Screening of Intron 1 Inversion of the Factor VIII Gene in 130 Patients with Severe Hemophilia A from a Pakistani Cohort.

To The Editor,

Hemophilia A (HA) is an X-linked bleeding disorder caused by diverse mutations in the factor VIII (FVIII) gene [1]. The causative mutations of the FVIII gene in severe hemophilia are very heterogeneous and spontaneous [2]. Inversion error in intron 1 occurs during male gametogenesis [3]. The incidence of FVIII mutations has been reported to vary in intron 1 (1%-5%) and intron 22 (50%) in people with hemophilia. Inversion mutations are responsible in 40%-60% cases of severe HA. Previous studies suggested that the prevalence of intron 1 inversion is variable, ranging from 1% to 5% in different countries [2,4]. The aim of this study was to investigate the prevalence of FVIII intron 1 inversion in patients with severe HA in Pakistan by polymerase chain reaction (PCR). According to the published data, this is the first report from a Pakistani population about the screening of intron 1 of the FVIII gene.

We selected 130 unrelated/sporadic severe HA patients referred to the Hemophilia Welfare Society of Pakistan after receiving ethical approval from the University of Health Sciences, Lahore, Pakistan. PCR amplification of genomic DNA was performed by using specific sets of primers as given in Table 1. The PCR reactions were conducted in 25-µL PCR reaction tubes. In the first step, initial denaturation of DNA was performed at 95 °C for 5 min.

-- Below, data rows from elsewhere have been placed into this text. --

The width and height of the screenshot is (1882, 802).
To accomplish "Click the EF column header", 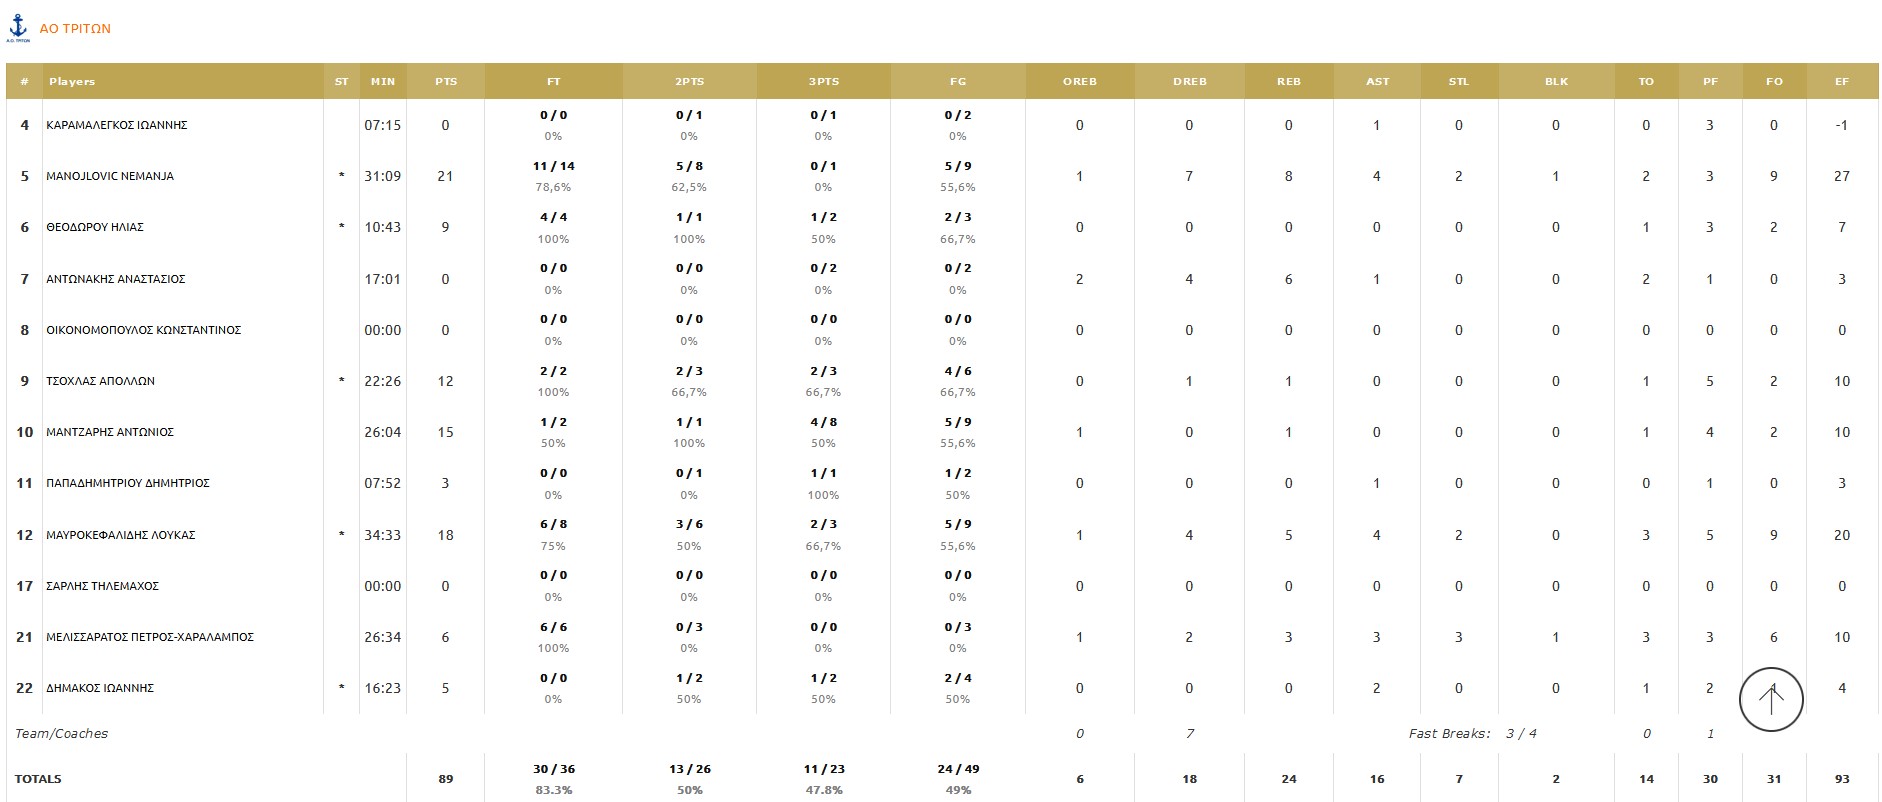I will coord(1842,82).
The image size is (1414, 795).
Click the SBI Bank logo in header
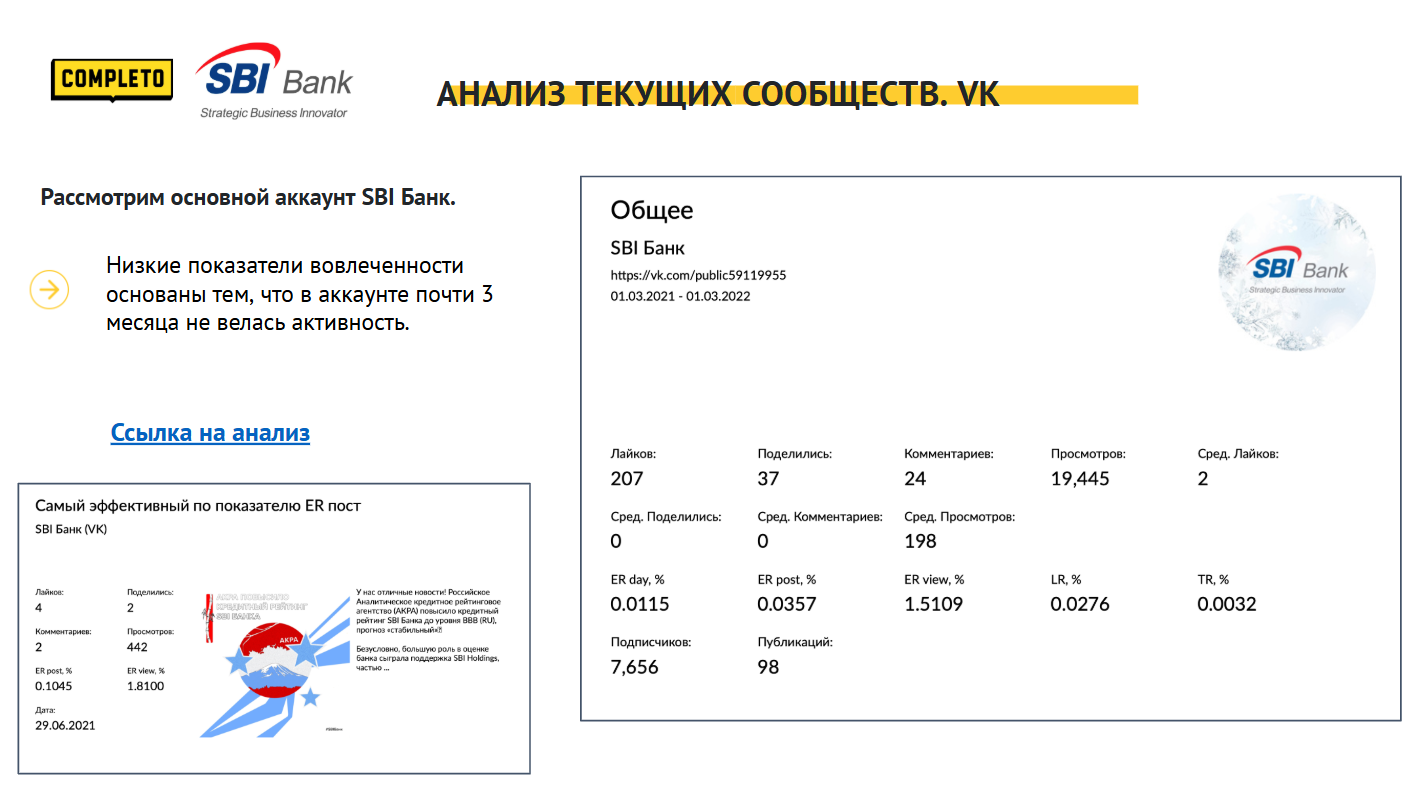coord(274,81)
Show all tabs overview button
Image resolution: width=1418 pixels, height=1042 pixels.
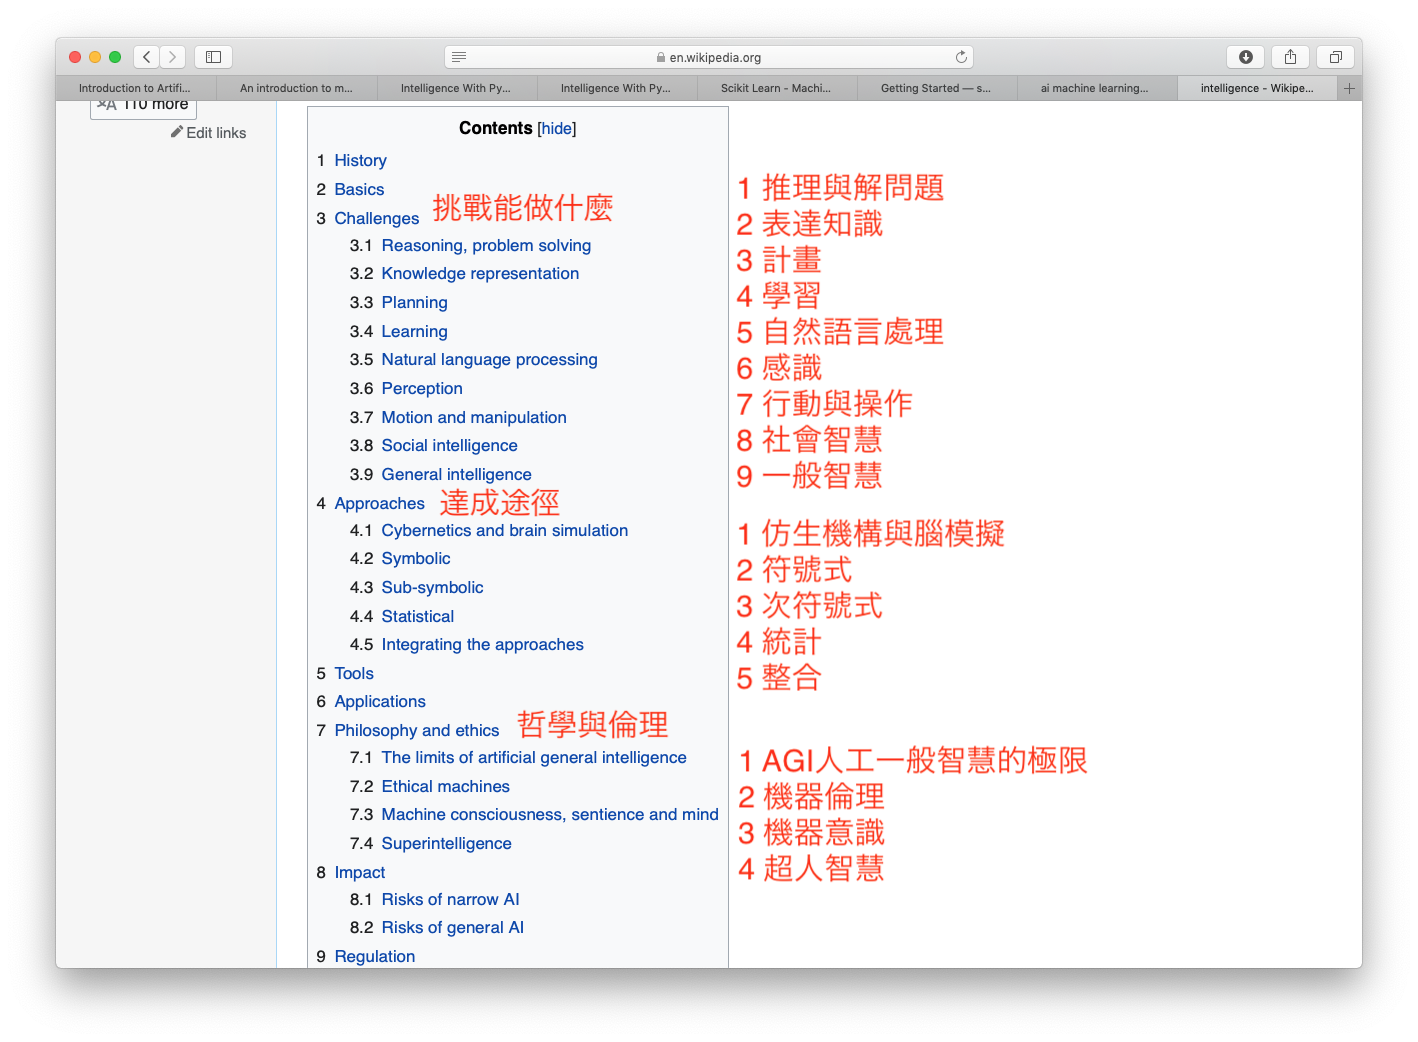tap(1335, 57)
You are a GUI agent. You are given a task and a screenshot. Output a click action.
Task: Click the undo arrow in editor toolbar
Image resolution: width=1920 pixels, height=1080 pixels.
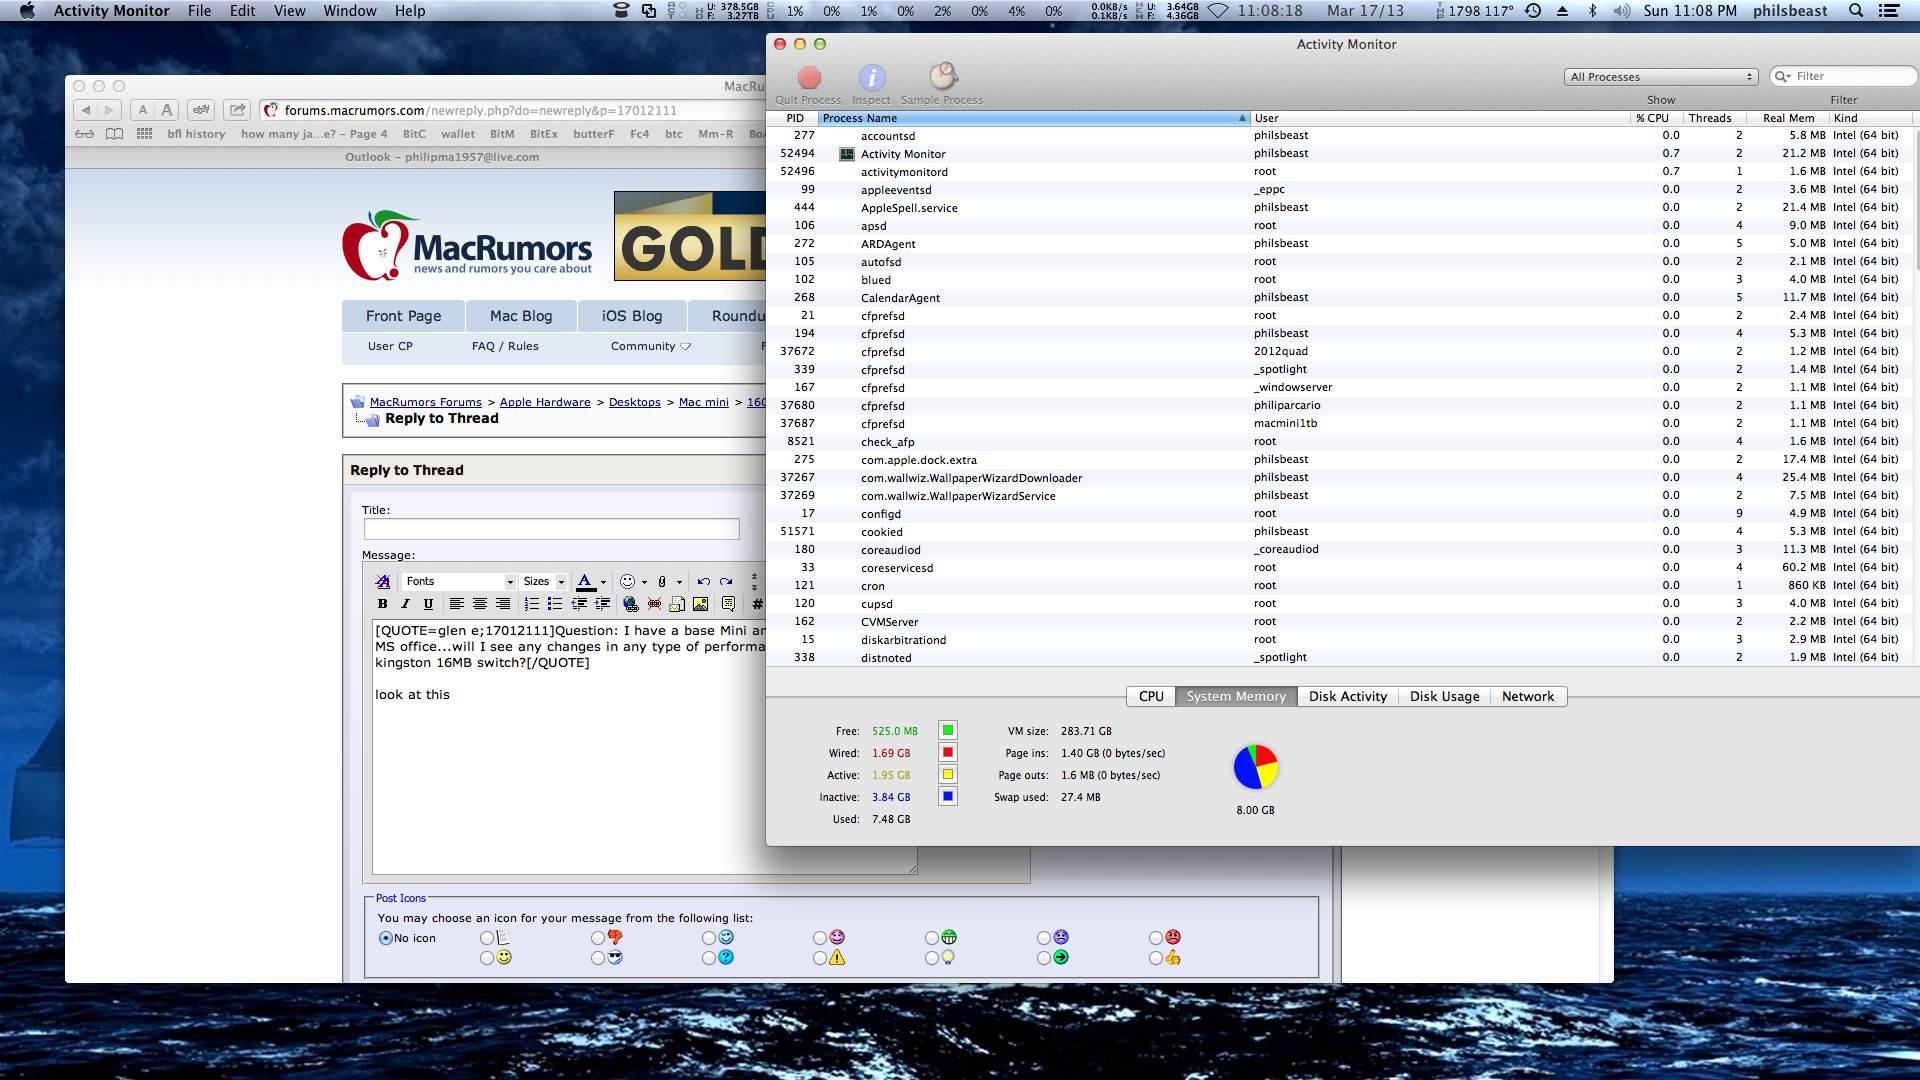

The second step consisted of 30 cycles of denaturation and annealing at temperatures of 94 °C and 58-65 °C for 1 min for each step and an extension at 72 °C for 2 min (according to the optimum annealing temperature of the primer, as given in Table 1). The third step consisted of final extension at 72 °C for 5 min. After amplification, products were resolved on 2% agarose gel with a 1-kb DNA ladder (GeneGauge, Caisson Laboratories) and visualized by UV trans-illuminator (Gel Doc EZ System, Bio-Rad). Interpretation of the gel bands was done according to standard band resolution.

Table 1

Primer sequences and their amplification conditions.

Molecular analysis of inv1 of the FVIII gene in 130 patients with severe HA showed positive inversion only in 1 HA case with a frequency of 0.77% in our population. The mother of the patient was a carrier of the intron 1 inversion (Figure 1). The inversion-positive child had a familial HA history, with a typical band pattern in each reaction. At the age of 1 year, the child was diagnosed with hemophilia after excessive bleeding during a circumcision procedure. Factor VIII-C was 0.8 with no history of inhibitor against factor VIII. Previously, various studies explored the frequency of inv1 of FVIII in different people with hemophilia through PCR methods [1,5]. The frequency of inv1 reported in different populations is quite variable at 1.7% for the Italian population [6], 5.1% in the Spanish population [7], and about 8% in patients of Indian origin [2]. However, inv1 was not identified in 104 Hungarian patients with severe HA [8].

Figure 1

Molecular analysis of intron 1 inversion of the factor VIII gene in hemophilia A patients. A) The top panel shows normal results and the lower panel shows the patients with inversion. Diagram of normal DNA (top) and inversion (bottom) showing the location and orientation of relevant sequences as well as polymerase chain reaction primers and reactions (thin bars). B) Amplification of Int1h-1 using 9cR, 9F, and Int1h-2F primers (lanes 1, 2, and 3) and Int1h-2 using Int1h-2F, Int1h-2R, and 9F primers (lanes 4, 5, and 6). Control and inversion are males while the carrier is female.

Intron 1 inversion is considered to be an important molecular factor, alteration of which may result in severe HA. Our results (0.77%) clearly indicated the variability between populations and confirm that inv1 is much less frequent than inv22.